Reproduce the listing below verbatim, from the line with "Open the Neoliberalism article headline" up to and including the line with "Looking at the screenshot, I should (x=600, y=36).".

_Provided information_

==============================

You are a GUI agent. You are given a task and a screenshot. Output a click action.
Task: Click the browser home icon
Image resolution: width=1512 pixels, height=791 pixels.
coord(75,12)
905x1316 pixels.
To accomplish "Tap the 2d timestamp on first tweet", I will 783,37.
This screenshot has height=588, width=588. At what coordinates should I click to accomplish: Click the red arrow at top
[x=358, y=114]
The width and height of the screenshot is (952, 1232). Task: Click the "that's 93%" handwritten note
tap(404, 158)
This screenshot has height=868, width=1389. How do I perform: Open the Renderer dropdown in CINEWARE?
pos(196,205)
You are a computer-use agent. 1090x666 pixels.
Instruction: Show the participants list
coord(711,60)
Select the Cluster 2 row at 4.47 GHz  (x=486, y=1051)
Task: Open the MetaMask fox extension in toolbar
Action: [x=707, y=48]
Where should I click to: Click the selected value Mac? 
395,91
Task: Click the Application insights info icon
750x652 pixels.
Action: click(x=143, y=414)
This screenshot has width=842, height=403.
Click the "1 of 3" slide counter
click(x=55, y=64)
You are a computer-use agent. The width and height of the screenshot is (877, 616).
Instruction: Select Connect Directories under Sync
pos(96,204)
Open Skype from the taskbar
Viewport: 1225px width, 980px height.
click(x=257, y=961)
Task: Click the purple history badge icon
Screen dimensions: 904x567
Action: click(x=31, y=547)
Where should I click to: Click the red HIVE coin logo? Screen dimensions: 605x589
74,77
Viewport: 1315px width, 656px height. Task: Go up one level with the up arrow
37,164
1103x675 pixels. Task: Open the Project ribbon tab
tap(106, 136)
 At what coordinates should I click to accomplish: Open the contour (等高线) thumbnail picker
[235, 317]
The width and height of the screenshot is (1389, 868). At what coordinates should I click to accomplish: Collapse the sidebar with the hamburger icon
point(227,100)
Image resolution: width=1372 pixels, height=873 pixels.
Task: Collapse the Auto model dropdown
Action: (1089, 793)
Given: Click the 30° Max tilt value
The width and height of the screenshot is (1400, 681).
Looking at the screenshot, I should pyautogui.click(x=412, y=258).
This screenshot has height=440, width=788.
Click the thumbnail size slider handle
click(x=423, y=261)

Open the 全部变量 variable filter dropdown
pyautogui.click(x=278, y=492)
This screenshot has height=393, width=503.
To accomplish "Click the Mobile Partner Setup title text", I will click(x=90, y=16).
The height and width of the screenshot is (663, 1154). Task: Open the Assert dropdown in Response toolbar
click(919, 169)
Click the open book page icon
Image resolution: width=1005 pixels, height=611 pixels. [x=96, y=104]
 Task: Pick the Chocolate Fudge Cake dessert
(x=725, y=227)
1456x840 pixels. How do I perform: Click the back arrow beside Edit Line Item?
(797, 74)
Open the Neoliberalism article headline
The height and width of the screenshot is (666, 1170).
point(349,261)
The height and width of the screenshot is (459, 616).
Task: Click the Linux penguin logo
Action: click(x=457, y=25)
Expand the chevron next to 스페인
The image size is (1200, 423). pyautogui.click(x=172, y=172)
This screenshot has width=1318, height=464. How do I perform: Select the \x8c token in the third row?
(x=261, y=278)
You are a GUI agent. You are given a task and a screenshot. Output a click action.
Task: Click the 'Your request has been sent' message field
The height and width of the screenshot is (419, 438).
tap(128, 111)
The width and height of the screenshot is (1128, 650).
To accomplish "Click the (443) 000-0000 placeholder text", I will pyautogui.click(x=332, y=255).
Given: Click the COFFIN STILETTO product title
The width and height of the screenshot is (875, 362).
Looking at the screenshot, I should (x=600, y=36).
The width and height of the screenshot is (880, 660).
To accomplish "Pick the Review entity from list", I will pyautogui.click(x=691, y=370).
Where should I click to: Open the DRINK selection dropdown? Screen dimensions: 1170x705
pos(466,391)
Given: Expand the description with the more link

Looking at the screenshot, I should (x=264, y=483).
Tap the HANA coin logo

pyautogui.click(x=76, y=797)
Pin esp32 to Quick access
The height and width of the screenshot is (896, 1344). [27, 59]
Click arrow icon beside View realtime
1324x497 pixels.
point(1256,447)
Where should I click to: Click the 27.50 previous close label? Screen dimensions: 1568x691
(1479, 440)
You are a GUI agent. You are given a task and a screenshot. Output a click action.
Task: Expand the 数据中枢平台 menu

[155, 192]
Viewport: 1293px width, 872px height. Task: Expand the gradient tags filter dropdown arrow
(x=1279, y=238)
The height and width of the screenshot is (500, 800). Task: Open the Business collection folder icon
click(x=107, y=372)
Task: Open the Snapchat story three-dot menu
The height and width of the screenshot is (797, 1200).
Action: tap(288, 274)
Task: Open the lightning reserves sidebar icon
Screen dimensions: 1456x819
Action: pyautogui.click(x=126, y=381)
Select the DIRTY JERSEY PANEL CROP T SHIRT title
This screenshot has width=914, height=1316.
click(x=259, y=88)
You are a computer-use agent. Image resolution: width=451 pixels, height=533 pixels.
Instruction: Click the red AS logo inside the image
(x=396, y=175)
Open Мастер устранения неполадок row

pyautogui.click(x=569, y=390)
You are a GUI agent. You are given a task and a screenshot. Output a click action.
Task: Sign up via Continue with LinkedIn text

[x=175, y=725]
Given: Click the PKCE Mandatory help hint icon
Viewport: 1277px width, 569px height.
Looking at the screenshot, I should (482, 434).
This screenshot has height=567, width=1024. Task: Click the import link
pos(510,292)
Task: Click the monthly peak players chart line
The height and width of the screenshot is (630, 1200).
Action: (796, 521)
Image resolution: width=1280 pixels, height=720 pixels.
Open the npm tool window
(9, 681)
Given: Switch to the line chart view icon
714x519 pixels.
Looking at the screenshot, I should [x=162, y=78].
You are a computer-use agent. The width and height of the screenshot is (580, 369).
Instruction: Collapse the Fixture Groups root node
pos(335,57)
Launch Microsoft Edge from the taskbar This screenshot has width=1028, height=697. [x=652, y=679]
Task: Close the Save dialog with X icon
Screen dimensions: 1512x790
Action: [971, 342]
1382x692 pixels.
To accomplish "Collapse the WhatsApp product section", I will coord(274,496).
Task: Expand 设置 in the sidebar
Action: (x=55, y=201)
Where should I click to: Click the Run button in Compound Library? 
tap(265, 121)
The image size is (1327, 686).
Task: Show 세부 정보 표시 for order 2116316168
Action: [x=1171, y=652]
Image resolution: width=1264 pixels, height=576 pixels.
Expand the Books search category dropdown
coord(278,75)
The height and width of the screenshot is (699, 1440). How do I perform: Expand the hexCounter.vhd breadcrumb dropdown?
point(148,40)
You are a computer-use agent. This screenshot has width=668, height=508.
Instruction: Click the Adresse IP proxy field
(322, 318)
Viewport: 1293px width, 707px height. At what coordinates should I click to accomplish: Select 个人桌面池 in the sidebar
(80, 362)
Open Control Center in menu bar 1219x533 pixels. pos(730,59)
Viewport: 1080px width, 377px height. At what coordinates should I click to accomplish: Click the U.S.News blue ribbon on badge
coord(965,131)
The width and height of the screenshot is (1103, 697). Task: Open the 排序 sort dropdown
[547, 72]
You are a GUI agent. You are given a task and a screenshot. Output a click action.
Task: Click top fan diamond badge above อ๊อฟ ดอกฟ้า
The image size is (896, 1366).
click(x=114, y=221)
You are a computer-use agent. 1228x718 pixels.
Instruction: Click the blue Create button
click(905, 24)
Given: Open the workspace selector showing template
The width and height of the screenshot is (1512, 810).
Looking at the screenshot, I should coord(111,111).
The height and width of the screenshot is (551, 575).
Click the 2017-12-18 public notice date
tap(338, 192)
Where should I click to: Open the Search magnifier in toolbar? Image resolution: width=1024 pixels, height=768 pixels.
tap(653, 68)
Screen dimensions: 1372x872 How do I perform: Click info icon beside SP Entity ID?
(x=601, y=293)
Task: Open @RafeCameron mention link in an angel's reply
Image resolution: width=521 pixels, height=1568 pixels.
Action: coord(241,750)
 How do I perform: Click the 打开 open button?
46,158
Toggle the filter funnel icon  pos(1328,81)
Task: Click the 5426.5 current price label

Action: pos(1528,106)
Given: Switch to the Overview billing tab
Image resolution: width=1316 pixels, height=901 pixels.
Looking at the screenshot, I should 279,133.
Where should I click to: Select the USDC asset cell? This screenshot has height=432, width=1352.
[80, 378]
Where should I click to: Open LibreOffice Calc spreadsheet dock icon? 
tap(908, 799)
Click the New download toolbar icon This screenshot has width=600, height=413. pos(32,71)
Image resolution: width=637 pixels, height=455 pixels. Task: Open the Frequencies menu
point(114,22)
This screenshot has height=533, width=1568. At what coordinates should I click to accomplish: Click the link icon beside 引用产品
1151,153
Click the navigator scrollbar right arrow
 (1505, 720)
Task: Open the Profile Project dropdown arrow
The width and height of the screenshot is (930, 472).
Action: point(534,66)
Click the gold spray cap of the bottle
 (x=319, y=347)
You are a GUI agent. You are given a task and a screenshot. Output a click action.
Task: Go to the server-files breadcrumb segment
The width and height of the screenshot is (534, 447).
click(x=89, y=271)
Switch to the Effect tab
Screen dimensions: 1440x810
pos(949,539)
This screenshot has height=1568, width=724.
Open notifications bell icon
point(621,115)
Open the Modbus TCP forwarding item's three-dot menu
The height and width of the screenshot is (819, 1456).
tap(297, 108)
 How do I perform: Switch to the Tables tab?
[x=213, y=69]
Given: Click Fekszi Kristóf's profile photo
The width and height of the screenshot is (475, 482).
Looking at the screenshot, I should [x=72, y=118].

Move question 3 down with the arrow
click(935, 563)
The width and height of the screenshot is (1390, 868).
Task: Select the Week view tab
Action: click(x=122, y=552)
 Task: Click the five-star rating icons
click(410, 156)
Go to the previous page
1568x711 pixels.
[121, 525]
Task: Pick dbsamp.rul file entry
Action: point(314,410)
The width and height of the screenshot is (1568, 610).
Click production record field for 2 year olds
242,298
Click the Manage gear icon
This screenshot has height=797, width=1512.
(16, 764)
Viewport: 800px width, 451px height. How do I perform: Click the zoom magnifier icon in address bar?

==============================

_Result_
Open the Neoliberalism article headline
The height and width of the screenshot is (666, 1170).
point(349,261)
The height and width of the screenshot is (459, 616).
Task: Click the Linux penguin logo
Action: click(x=457, y=25)
Expand the chevron next to 스페인
The image size is (1200, 423). pyautogui.click(x=172, y=172)
This screenshot has width=1318, height=464. How do I perform: Select the \x8c token in the third row?
(x=261, y=278)
You are a GUI agent. You are given a task and a screenshot. Output a click action.
Task: Click the 'Your request has been sent' message field
The height and width of the screenshot is (419, 438).
tap(128, 111)
The width and height of the screenshot is (1128, 650).
To accomplish "Click the (443) 000-0000 placeholder text", I will pyautogui.click(x=332, y=255).
Given: Click the COFFIN STILETTO product title
The width and height of the screenshot is (875, 362).
Looking at the screenshot, I should (x=600, y=36).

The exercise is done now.